As worries about a potential recession grow and long-term Treasury bonds face instability, investors are advised to reassess their portfolios to mitigate risk. Market strategists highlight that now may be the time to focus on assets that historically hold up well during economic downturns.

Financial experts from various advisory firms suggest seven types of investments that tend to perform relatively better during recessions:

1. Gold

Often regarded as a safe haven, gold has historically served as a hedge against stock market downturns. In 2026, gold notably outperformed equities; for example, the SPDR Gold Shares ETF (GLD) returned approximately 10.3% year-to-date through early April, while the S&P 500 experienced a slight loss. Central bank purchases at record levels and ongoing geopolitical uncertainty have contributed to gold’s strong performance. Since gold’s value is not tied to corporate earnings or economic growth, it generally retains value during recessions. However, advisors caution that gold prices might currently be elevated and recommend careful consideration before investing.

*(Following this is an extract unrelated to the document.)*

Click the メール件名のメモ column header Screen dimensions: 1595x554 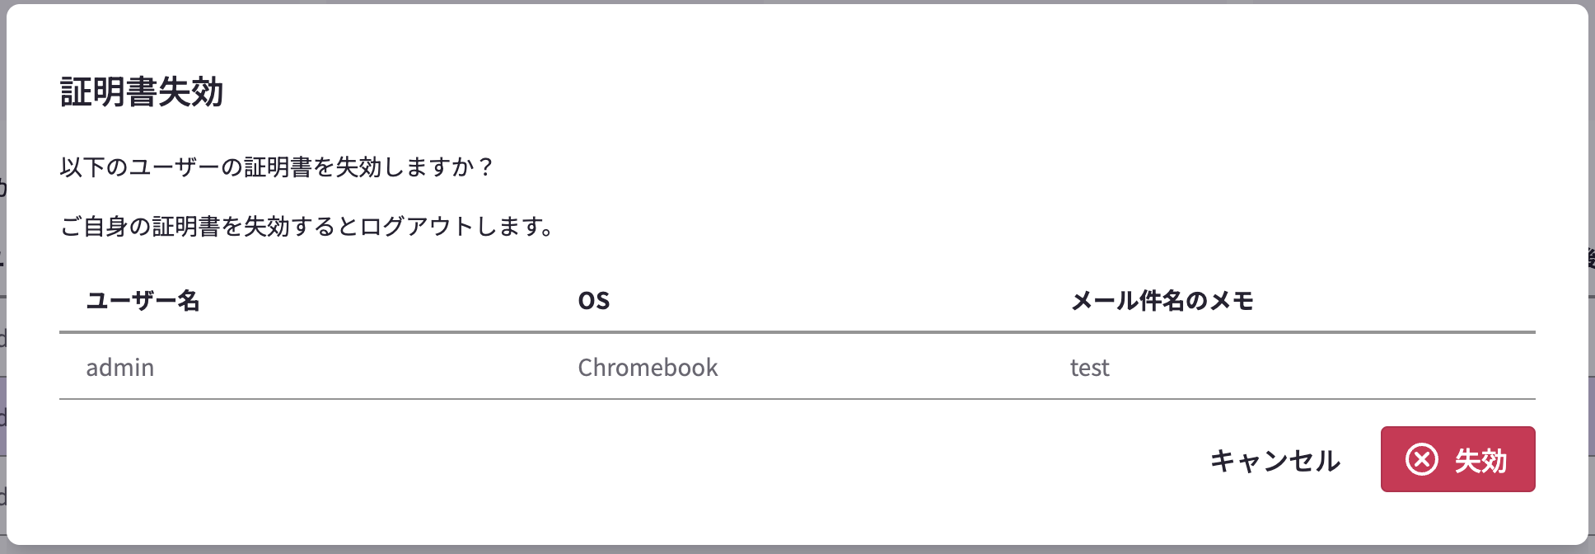pos(1162,301)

2. Short-Duration Treasurys

Short-term U.S. government debt securities — those maturing within one month to two years — offer stability, liquidity, and minimal credit risk. These Treasurys are less sensitive to interest rate fluctuations compared to longer-term bonds, reducing duration risk. As such, they can be suitable “safe harbor” assets during volatile market periods. While not designed to generate high returns, they provide conservative investors a secure place to preserve capital while weathering economic uncertainties.

3. Defensive Sector ETFs

Certain sectors show resilience during economic slowdowns, making them attractive investments in recessionary environments. Defensive sectors typically include utilities, consumer staples (such as food and household products), and healthcare. Since demand for these goods and services remains relatively steady regardless of economic conditions, ETFs targeting these sectors can offer diversification with lower volatility. These investments tend to experience smaller declines when broader markets falter, helping investors avoid emotional decisions during downturns.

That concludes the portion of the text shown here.